Each line below should be written out exactly, with none skipped.

*PROVIDED ENTRIES:*
********************
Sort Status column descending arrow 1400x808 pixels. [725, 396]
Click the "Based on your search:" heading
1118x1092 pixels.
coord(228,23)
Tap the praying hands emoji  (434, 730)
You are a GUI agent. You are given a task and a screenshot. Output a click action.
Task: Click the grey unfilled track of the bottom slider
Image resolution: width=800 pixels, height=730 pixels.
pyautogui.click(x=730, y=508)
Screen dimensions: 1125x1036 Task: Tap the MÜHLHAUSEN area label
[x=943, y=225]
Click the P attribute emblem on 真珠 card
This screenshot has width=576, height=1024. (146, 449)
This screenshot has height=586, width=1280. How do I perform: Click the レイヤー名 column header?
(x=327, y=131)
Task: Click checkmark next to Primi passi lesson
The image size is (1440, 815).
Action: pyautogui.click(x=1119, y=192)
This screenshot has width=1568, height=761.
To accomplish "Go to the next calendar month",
********************
*ANSWER BOX:*
Sort Status column descending arrow 1400x808 pixels. [725, 396]
Click the "Based on your search:" heading
1118x1092 pixels.
coord(228,23)
Tap the praying hands emoji  (434, 730)
You are a GUI agent. You are given a task and a screenshot. Output a click action.
Task: Click the grey unfilled track of the bottom slider
Image resolution: width=800 pixels, height=730 pixels.
pyautogui.click(x=730, y=508)
Screen dimensions: 1125x1036 Task: Tap the MÜHLHAUSEN area label
[x=943, y=225]
Click the P attribute emblem on 真珠 card
This screenshot has width=576, height=1024. (146, 449)
This screenshot has height=586, width=1280. How do I perform: Click the レイヤー名 column header?
(x=327, y=131)
Task: Click checkmark next to Primi passi lesson
The image size is (1440, 815).
Action: pyautogui.click(x=1119, y=192)
This screenshot has width=1568, height=761.
To accomplish "Go to the next calendar month",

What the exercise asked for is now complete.